>>>

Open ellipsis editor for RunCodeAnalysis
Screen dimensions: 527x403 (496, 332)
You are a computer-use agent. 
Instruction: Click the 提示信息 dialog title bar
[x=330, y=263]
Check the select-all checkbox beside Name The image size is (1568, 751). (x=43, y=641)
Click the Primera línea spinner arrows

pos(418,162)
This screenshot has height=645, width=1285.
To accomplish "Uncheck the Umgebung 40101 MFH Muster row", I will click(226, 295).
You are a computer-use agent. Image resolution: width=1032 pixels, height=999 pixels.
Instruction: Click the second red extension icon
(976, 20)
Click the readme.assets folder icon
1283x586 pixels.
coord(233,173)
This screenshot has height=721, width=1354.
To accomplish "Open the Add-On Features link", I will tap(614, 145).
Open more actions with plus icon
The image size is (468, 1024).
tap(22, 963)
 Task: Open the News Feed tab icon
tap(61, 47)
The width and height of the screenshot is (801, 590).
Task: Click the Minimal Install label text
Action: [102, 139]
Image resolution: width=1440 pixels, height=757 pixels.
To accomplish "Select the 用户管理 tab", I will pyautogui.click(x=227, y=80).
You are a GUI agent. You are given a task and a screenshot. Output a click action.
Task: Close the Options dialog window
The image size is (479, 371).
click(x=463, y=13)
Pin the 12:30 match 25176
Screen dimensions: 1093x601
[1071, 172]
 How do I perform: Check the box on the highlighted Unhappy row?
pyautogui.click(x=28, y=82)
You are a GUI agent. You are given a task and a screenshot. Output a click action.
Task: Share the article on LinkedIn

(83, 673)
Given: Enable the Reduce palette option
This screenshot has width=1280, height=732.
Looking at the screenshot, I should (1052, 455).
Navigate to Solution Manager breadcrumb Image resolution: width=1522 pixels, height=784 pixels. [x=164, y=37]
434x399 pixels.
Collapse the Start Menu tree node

<<<

--- TASK DETAILS ---
Final part of the records: return the line that contains "Screen dimensions: 1093x601" and every line after it, exactly, with no other lines added.

--- EXERCISE ANSWER ---
Screen dimensions: 1093x601
[1071, 172]
 How do I perform: Check the box on the highlighted Unhappy row?
pyautogui.click(x=28, y=82)
You are a GUI agent. You are given a task and a screenshot. Output a click action.
Task: Share the article on LinkedIn

(83, 673)
Given: Enable the Reduce palette option
This screenshot has width=1280, height=732.
Looking at the screenshot, I should (1052, 455).
Navigate to Solution Manager breadcrumb Image resolution: width=1522 pixels, height=784 pixels. [x=164, y=37]
434x399 pixels.
Collapse the Start Menu tree node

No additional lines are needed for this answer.